• **Problem to solve**
Reproduce the records exactly through the line with "You are a computer-use agent. Screen".

(Collected data entries)
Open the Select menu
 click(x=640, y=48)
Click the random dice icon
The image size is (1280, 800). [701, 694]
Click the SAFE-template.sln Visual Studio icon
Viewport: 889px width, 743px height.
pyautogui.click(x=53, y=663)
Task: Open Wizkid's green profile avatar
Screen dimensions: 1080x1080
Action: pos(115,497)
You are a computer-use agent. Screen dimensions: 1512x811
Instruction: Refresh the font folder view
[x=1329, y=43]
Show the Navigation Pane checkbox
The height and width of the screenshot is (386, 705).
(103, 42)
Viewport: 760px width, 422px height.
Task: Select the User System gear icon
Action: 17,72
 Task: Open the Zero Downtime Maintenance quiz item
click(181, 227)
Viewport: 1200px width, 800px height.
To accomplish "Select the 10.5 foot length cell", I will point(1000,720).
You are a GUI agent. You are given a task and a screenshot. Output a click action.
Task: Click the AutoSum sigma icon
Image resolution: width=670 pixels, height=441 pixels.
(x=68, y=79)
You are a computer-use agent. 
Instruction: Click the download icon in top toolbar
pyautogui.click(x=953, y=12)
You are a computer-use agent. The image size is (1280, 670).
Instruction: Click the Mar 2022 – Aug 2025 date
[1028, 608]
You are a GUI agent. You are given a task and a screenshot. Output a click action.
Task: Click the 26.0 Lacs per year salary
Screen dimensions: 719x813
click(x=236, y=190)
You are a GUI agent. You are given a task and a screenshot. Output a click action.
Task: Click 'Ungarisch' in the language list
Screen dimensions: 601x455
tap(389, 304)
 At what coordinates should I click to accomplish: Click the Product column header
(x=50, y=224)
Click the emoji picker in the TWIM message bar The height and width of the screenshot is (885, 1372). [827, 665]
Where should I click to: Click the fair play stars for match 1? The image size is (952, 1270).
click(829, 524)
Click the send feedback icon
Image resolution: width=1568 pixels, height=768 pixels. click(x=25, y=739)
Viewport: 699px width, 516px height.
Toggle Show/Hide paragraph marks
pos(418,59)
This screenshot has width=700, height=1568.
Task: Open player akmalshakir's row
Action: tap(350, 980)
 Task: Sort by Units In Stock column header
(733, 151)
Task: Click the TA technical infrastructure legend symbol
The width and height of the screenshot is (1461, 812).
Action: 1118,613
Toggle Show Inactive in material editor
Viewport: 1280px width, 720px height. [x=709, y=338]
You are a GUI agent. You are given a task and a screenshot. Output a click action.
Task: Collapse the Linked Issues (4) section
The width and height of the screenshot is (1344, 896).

• **Task output**
Open the Select menu
 click(x=640, y=48)
Click the random dice icon
The image size is (1280, 800). [701, 694]
Click the SAFE-template.sln Visual Studio icon
Viewport: 889px width, 743px height.
pyautogui.click(x=53, y=663)
Task: Open Wizkid's green profile avatar
Screen dimensions: 1080x1080
Action: pos(115,497)
You are a computer-use agent. Screen dimensions: 1512x811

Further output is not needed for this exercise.